Lewis Milestone directs the Hal Wallis Productions noir-drama The Strange Love of Martha Ivers – the debut film of Kirk Douglas.

The Mill Creek set offers a decent print of Martha Ivers. The contrast sometimes gets a bit flat and there are a few pops here and there, but it’s watchable. The sound is crystal clear — not a bit of muffling or distortion, unlike most of the films in the set.

(Image via Wikimedia Commons)

As for the film itself, it’s a real riot in the beginning. It’s easy to get completely wrapped up in the story, and the viewer (especially those of us who love animals) can’t help but root for Martha to get her revenge when Mrs. Ivers is shown beating the cat. The film is so full of over-the-top rage at this point that it’s hard to tell if it’s truly awesome or the so-bad-it’s-good kind of awesome. Either way, it’s enjoyable to watch.

Janis Wilson (who looks a bit like Vivien Leigh to me) gives a nearly-too-overzealous performance that packs the perfect punch in the early scenes where she faces off with Judith Anderson. Mickey Kuhn is a bit stiff as young Walter, but Darryl Hickman is quite good as young Sam – a good match for Van Heflin, who plays the older version of the character.

Once we take a leap into the future, the film’s mood changes completely, becoming decidedly less cheesy and taking on a seriousness that is appropriate for the tension-filled lives of the older versions of the  characters. The two-sided plot follows both Martha’s struggling marriage with Walter and Sam’s newly minted affection for Toni. There’s a lot of crime and corruption to keep the viewer interested, with romantic drama mixed in for good measure.

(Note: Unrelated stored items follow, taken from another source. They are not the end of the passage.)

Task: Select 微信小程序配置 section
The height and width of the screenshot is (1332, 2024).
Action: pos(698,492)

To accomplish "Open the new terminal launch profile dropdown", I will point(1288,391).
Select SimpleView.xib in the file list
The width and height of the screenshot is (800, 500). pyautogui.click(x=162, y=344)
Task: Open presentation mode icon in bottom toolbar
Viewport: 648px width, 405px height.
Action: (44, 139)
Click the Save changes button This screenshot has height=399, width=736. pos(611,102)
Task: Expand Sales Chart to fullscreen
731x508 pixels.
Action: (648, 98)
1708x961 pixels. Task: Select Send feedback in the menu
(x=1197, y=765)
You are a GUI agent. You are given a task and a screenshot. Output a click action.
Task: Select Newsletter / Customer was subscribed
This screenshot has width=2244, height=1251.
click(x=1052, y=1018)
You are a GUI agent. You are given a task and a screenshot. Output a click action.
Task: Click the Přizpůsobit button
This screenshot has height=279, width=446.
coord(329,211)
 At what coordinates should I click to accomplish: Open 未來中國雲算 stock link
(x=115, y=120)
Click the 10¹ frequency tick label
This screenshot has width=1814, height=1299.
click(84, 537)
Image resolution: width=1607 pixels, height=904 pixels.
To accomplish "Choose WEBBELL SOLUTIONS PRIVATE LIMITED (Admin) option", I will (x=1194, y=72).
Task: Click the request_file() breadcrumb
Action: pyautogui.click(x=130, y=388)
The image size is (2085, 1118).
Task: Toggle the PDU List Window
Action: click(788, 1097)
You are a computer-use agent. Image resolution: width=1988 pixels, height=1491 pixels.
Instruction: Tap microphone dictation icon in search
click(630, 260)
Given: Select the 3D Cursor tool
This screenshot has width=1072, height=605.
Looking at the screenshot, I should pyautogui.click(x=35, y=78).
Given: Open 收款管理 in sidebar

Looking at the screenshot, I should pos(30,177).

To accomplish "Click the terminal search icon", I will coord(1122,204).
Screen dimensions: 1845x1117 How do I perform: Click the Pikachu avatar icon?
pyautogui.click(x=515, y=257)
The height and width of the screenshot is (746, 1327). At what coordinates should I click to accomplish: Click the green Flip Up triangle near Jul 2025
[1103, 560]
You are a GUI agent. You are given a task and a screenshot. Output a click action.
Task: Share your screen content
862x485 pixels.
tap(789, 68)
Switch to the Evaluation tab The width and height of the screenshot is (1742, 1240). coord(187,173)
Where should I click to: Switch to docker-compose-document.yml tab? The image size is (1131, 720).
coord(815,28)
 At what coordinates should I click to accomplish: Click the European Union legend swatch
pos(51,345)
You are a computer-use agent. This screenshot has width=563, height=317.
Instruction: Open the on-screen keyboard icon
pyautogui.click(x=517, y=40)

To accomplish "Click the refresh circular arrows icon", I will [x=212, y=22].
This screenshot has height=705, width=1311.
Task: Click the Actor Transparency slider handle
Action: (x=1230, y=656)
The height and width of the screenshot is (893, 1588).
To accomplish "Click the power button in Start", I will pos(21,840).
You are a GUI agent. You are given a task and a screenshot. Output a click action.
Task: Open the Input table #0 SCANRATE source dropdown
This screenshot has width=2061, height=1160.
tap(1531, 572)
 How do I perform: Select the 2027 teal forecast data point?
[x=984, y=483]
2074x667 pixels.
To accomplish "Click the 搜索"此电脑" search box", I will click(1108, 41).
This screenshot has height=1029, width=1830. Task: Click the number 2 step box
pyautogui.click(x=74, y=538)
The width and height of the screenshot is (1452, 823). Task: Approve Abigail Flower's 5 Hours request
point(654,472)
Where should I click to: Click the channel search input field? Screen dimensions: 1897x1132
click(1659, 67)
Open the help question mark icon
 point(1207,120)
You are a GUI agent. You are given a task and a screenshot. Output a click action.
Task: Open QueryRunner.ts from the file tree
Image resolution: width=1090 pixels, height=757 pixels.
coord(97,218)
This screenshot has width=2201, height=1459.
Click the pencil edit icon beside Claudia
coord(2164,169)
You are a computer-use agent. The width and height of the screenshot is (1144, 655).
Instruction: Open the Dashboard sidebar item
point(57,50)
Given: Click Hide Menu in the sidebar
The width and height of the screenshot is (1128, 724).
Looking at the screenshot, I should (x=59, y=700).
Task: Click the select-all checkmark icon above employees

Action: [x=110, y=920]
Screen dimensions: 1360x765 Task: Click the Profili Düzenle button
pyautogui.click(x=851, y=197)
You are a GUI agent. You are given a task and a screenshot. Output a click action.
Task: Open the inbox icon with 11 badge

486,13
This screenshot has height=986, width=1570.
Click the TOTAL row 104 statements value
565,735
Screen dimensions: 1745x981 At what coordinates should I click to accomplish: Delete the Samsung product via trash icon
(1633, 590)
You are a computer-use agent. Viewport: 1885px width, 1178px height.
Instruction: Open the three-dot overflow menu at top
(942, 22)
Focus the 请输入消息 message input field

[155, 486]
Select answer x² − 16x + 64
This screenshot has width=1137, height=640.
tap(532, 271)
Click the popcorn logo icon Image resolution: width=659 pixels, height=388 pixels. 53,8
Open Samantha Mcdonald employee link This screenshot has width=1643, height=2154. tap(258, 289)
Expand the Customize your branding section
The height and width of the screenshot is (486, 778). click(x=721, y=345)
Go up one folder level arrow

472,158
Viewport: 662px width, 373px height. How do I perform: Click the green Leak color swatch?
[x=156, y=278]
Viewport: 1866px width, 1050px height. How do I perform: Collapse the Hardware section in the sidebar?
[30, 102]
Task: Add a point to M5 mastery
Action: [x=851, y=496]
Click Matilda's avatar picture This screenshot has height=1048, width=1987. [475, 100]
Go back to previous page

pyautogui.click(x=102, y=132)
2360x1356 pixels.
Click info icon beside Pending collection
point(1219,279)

In terms of performance, we all know how much I love to rave about Stanwyck, but she’s a bit off base here (for once!). It seems like she’s very intentionally forcing herself to have a stiff lack of chemistry with Kirk Douglas. This is appropriate for the characters since their marriage is falling apart, but they’re clearly trying very hard to emphasize the lack of love and passion in the marriage, and it comes off as a try-hard effort, which is a problem. Stanwyck still gives a good performance, but it isn’t as great as what I’m used to seeing from her.

(Image via Doctor Macro)

Lizabeth Scott comes very close to outshining Stanwyck and completely stealing the film (but never fear – Stanwyck does win it back by a slight margin in the end). Scott, with all of her sleepy-eyed and raspy-voiced appeal, gives off a very Lauren Bacall-ish vibe here and it works for her character.

The Strange Love of Martha Ivers is in general a good watch. It has a few problems, but with its mix of cheesy fun, romantic drama, thrills, corruption and blackmail, there’s a whole lot packed in to keep the viewer interested. Bonus points for the cast and a few great twists. The score: 4/5

(The Strange Love of Martha Ivers is in the public domain. Watch it for free at the Internet Archive!)